Taking precautionary measures now instead of simply reacting to a smallpox attack, if one occurred, will enable emergency health officials to contain the spread of the disease that much quicker.

“There is a lot of preparation going into all this,” said Ric Crosby, bioterrorism coordinator for the health district.

Smallpox does not exist today in the United States. The last case in this country was in 1949. With the disease eradicated, vaccination for smallpox was stopped in 1972.

The last natural case in the world occurred in Somalia in 1977. The World Health Organization declared the global eradication of smallpox in 1980.

The virus that causes smallpox officially exists in only two laboratories in the world — in the United States and Russia.

However, since the Sept. 11, 2001 terrorist attack and the anthrax scare, concern that smallpox may get into the hands of enemies of the United States who could use it as a bioterrorism weapon have increased significantly.

“The probability of an intentional release of smallpox is low but since the consequences of an outbreak would be great, it is important to prepare by vaccinating volunteer health care response teams in Virginia,” said Dr. Robert Stroube, state health commissioner.

National, regional and local health, law enforcement and rescue officials have been planning for a possible bioterrorism attack for years. That planning has been stepped up.

The state estimates that about 600 public health officials and about 12,000 hospital care providers will be vaccinated statewide.

The second stage of inoculations to first responders such as firefighters, police officers and emergency personnel is estimated to include up to 200,000 people in Virginia.

“This whole process is voluntary,” Florance said.

When the Prince William Health District made its first appeal for vaccination volunteers in December, the response was good. About 15 licensed health professionals within the office of the 100 employees signed up.

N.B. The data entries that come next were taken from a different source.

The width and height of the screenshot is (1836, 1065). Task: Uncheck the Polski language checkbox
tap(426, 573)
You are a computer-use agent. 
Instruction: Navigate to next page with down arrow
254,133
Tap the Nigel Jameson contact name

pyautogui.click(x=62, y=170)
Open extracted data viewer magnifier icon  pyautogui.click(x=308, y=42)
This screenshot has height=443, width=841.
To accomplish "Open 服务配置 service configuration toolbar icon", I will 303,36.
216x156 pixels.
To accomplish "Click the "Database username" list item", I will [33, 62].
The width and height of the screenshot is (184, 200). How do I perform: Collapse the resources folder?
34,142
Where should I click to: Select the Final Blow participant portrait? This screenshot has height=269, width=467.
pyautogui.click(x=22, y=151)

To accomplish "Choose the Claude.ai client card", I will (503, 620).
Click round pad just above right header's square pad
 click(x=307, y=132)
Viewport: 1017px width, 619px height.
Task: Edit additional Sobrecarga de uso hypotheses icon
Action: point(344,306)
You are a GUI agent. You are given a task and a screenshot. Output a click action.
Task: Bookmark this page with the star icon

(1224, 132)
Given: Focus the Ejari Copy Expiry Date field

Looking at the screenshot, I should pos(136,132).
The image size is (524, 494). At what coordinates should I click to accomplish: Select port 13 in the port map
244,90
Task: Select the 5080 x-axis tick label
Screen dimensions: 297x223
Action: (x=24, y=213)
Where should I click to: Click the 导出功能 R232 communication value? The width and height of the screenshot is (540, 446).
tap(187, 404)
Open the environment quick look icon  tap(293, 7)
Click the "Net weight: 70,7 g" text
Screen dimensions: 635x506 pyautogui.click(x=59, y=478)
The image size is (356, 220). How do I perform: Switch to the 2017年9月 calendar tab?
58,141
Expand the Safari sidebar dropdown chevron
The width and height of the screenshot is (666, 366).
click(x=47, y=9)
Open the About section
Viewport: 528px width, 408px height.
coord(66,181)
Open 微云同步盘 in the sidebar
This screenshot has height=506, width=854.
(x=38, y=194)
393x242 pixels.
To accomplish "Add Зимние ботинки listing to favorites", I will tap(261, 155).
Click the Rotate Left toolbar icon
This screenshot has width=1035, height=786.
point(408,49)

All three of the health district’s doctors also agreed to be vaccinated.

“Some people were ready to make the decision [quickly],” Crosby said. “Others wanted to talk to their doctors first.”

Health officials expect more will agree to participate when the next request is made.

Florance said he is confident that they will have enough vaccinated volunteers to be adequately prepared in the case of a smallpox event.

“Absolutely,” Florance said. “We have enough volunteers every time we ask for them,” he said.

Those considering the vaccination listen to a presentation about the benefits, the protection it provides as well as the risks involved. Printed material, video and satellite broadcast of state-produced programming on the subject also are available.

“All of our staff have had an opportunity [to learn about the vaccine,]” Florance said.

This same information is being made available to Prince William and Potomac hospitals.

“We are now in the process of offering an information session for potential volunteers on the [risk factors], potential adverse reactions and necessary care of the vaccination site,” said Claye Avera, infection control practitioner at Prince William Hospital. “We have asked appropriate staff to volunteer.

Potomac Hospital is doing the same.

“We have had some people volunteer and we anticipate a great deal more will volunteer,” said Suzanne Davis, director of employee health and epidemiology at Potomac Hospital.

“Some [potential] volunteers are waiting for more information and I don’t blame them,” Davis said. “There is risk involved.”

The request for volunteers at the hospital goes beyond that of just doctors and nurses.

In the event of a smallpox attack, the hospital would have to continue to function, so radiology technicians, respiratory therapists, admissions staff, emergency room personnel, housekeeping and security officers are among those who will be asked to volunteer.

The smallpox vaccine does not contain the smallpox virus and cannot give the recipient smallpox. The smallpox vaccine contains a live “pox” virus that is related to smallpox and helps the body develop immunities.